VORGEGEBENER TEXT:
Am 8. Dezember 1782, nur einen Tag nach der
Ankunft in Bauerbach, gingen gleich mehrere Briefe auf die Reise.
"Itzt kann ich Ihnen mit aufgeheitertem Gemüt schreiben, denn
ich bin an Ort und Stelle wie ein Schiffbrüchiger, der sich
mühsam aus den Wellen gekämpft hat. […] Diesen
Winter seh ich mich genötigt, nur Dichter zu sein, weil ich
auf diesem Weg meine Umstände schneller zu rangieren hoffe",
vertraute er dem Buchhändler Schwan in Mannheim an.
Eine monatelange produktive Einsamkeit
wartete auf ihn. Da war zum einen der "Don Carlos", den er
"gewissermaßen statt meines Mädchens" hatte. Eine andere
seiner "Tausend Ideen" sollte schließlich zum
"Hauptgeschäft" der Bauerbacher Zeit werden: "Luise Millerin"

GESAMMELTES MATERIAL:
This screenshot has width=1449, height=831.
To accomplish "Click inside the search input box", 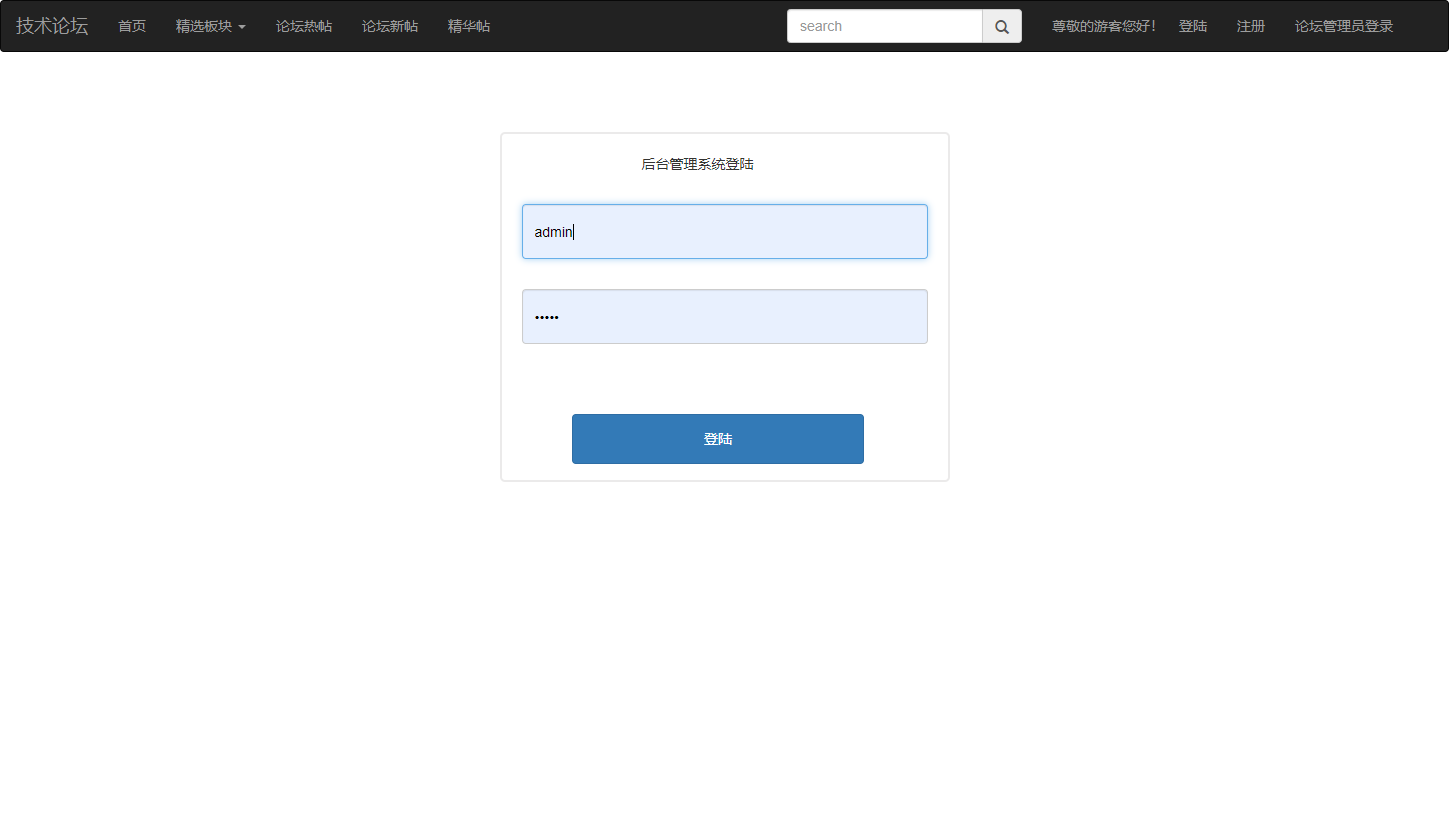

AUFGABENSTELLUNG: Kopiere aus dem Text über die Ankunft in Bauerbach den Abschnitt von „Am 8. Dezember“ bis einschließlich „in Mannheim an.“ wortgetreu.

ANTWORT ZUR AUFGABE:
Am 8. Dezember 1782, nur einen Tag nach der
Ankunft in Bauerbach, gingen gleich mehrere Briefe auf die Reise.
"Itzt kann ich Ihnen mit aufgeheitertem Gemüt schreiben, denn
ich bin an Ort und Stelle wie ein Schiffbrüchiger, der sich
mühsam aus den Wellen gekämpft hat. […] Diesen
Winter seh ich mich genötigt, nur Dichter zu sein, weil ich
auf diesem Weg meine Umstände schneller zu rangieren hoffe",
vertraute er dem Buchhändler Schwan in Mannheim an.